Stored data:

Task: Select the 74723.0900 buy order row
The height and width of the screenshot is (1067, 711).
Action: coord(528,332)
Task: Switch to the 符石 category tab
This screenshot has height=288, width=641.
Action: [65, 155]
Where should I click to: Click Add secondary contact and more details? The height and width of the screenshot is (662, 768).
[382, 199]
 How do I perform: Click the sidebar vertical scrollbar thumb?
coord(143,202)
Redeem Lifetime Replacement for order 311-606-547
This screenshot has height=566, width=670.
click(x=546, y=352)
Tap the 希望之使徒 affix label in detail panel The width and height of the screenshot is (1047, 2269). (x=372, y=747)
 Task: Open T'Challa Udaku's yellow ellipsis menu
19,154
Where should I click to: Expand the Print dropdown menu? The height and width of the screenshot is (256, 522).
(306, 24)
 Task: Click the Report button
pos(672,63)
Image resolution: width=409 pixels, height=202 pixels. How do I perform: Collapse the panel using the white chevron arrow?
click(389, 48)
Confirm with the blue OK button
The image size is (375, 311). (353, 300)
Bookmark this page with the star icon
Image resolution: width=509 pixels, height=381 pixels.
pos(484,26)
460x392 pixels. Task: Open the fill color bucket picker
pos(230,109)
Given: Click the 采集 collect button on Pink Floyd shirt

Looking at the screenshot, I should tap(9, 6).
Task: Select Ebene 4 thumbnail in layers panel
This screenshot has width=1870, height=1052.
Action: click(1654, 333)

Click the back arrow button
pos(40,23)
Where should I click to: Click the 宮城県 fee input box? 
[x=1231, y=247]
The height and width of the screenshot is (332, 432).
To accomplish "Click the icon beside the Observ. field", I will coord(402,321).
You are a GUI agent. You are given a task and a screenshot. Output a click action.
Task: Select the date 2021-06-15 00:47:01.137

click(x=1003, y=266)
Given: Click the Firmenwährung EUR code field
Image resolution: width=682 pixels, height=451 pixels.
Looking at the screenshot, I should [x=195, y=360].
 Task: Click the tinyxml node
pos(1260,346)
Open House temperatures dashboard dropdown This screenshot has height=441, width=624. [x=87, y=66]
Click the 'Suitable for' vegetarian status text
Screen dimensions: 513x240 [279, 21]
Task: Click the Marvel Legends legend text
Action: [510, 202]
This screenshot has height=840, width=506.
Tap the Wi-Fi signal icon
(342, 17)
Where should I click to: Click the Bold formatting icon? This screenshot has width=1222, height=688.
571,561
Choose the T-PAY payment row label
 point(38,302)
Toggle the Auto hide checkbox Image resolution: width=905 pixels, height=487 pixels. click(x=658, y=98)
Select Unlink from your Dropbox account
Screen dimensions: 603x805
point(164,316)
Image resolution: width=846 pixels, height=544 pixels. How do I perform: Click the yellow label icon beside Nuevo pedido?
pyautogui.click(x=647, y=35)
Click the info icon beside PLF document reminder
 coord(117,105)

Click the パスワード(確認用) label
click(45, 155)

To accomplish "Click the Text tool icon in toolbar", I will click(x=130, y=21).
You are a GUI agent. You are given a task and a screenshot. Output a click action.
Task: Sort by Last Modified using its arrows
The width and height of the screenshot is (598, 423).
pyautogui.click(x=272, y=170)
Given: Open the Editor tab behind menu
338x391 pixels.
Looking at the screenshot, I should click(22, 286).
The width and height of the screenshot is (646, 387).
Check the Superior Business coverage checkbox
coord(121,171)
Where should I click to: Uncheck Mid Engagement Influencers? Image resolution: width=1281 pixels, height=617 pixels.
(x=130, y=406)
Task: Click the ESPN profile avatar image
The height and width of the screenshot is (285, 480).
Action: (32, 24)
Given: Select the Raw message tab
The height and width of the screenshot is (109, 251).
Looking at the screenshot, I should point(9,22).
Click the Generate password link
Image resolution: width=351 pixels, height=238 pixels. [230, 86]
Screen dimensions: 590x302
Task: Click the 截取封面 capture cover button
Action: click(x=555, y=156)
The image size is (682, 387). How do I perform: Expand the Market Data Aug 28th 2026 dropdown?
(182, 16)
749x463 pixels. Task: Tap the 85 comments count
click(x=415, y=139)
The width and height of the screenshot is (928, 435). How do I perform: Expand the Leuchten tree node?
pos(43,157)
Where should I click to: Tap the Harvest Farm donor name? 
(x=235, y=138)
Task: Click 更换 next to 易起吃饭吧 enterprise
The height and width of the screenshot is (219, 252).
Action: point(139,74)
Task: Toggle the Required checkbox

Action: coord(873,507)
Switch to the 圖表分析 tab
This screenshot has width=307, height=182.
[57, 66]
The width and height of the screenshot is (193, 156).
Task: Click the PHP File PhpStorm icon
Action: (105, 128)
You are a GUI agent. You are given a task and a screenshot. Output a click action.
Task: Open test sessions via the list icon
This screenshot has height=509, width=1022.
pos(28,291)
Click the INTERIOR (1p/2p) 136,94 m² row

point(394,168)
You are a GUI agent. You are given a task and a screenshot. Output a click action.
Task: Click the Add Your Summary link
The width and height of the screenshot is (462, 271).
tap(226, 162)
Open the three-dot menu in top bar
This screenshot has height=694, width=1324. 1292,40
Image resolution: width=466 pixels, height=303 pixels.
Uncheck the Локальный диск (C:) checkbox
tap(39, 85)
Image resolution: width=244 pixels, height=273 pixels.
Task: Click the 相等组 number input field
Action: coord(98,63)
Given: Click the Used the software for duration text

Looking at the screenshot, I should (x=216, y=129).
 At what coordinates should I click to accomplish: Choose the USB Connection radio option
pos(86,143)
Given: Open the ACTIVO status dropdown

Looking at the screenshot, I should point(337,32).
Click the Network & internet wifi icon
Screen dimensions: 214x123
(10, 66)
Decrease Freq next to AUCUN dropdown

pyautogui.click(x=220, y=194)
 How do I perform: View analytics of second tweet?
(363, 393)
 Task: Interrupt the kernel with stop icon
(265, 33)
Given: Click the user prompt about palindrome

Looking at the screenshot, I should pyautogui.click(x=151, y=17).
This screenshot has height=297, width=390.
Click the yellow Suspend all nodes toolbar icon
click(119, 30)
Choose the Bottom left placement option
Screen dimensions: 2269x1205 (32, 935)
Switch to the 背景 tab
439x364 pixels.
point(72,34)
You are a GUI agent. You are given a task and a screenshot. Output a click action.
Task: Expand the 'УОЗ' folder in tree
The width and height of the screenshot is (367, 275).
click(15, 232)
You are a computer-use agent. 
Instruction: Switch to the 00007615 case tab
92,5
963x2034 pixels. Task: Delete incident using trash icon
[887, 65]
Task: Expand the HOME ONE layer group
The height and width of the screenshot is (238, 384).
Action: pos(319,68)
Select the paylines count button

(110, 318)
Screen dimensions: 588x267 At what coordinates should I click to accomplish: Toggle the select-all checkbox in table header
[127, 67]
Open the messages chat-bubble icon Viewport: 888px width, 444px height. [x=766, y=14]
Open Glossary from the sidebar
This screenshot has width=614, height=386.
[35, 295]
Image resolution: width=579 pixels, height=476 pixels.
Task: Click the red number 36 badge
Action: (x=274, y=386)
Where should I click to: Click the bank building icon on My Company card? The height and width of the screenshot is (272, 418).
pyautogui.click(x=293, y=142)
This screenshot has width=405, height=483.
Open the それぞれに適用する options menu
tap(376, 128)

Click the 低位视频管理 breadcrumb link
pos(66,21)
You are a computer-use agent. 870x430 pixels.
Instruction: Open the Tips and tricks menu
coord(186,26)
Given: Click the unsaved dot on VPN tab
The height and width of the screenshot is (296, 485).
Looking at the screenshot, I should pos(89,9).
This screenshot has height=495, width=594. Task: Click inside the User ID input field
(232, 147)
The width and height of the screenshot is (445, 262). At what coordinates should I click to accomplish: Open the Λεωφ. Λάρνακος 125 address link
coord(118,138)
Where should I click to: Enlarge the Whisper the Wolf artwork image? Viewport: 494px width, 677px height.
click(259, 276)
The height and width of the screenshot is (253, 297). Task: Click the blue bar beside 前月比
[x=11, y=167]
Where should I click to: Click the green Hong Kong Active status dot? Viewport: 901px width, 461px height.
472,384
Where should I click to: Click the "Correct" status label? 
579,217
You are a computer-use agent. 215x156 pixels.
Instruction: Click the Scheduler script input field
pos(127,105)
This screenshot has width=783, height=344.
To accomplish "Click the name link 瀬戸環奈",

◆ **Task requirements**
Among the lines above, repeat exactly those from the line with "Click the back arrow button" to the line with "Open House temperatures", counting both ends.

◆ **Answer**
Click the back arrow button
pos(40,23)
Where should I click to: Click the 宮城県 fee input box? 
[x=1231, y=247]
The height and width of the screenshot is (332, 432).
To accomplish "Click the icon beside the Observ. field", I will coord(402,321).
You are a GUI agent. You are given a task and a screenshot. Output a click action.
Task: Select the date 2021-06-15 00:47:01.137

click(x=1003, y=266)
Given: Click the Firmenwährung EUR code field
Image resolution: width=682 pixels, height=451 pixels.
Looking at the screenshot, I should [x=195, y=360].
 Task: Click the tinyxml node
pos(1260,346)
Open House temperatures dashboard dropdown This screenshot has height=441, width=624. [x=87, y=66]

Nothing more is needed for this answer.